Nameless Animal / Claudia Cadelo


Last October 16 my blog turned three years old. As is normal for me, I forgot the anniversary — I always forget important dates which has cost me dearly but that’s my head — but I can’t stop feeling, every day, that Octavo Cerco is my luxury. The ineffable luxury of writing whatever occurs to me in Cuba, as Orlando Luis Pardo Lazo would say, post-everything. I reached the point of going out to buy a copy of Granma. This so-called newspaper that provokes spasms of disgust in my friends has become, for me, study material.

I have not lost my fear of State Security and from time to time I fall into states of paranoia, but I’m doing what I want. I watch the soap opera “Cuba’s Reasons” and relax: They reach levels of paranoia and fear unknown to me. I’ve lost the fear of the nameless political animal on this island. I speak of what I want when I want and I discovered, on the weekend, that this could be disturbing.

There are many cases of self-described “revolutionaries,” Communist Party members and even once zealous fighters who once told a free electron like me: “Be careful with your words, you’re putting your life and the lives of those you love at risk.” Who is really the “worm”: Me, who says what I think? Or those who believe in a system with the ability to “eliminate” people like me?

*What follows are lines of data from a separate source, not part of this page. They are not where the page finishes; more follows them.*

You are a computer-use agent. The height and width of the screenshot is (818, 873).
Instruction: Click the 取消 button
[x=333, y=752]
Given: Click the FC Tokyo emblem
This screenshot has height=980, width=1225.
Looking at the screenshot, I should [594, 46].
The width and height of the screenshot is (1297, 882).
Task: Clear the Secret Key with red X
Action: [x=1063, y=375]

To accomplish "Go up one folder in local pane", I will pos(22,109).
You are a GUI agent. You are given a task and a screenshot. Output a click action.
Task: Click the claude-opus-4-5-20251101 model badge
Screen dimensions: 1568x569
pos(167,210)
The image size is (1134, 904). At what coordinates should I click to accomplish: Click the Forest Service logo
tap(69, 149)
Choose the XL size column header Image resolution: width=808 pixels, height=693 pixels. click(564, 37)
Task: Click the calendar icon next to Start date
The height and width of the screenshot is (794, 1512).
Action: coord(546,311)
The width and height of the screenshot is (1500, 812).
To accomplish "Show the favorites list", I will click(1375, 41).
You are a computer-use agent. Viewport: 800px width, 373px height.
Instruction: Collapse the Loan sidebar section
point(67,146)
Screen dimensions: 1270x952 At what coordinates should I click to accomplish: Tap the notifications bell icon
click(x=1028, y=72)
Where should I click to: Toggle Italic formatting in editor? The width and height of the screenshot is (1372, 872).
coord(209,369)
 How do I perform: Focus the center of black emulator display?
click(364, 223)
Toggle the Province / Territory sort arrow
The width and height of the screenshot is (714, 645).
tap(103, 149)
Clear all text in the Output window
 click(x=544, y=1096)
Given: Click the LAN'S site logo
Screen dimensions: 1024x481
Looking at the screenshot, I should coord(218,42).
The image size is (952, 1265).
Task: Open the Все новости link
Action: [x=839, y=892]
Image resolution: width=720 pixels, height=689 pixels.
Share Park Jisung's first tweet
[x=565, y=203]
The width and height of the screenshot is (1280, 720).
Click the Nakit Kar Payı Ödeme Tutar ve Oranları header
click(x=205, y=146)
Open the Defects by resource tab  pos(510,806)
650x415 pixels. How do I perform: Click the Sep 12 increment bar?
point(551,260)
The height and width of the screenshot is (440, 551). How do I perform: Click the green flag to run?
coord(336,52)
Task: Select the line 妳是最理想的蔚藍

Although these are not the ones who leave me speechless, because there is a whole generation of terrorized communists without faith in yesterday, today and tomorrow. Rather than being brainwashed by a third party, they wash their own brains every morning before leaving the house and so they survive. What makes me gulp are those who “set everything aside,” those who swing their hips to the rhythm of national decadence and when they hear a political lyric they turn down the volume and shout: “Not for me! Politics is nothing to me!” But then they get up the next morning and curse, quietly, a new dawn of their bodies in Havana.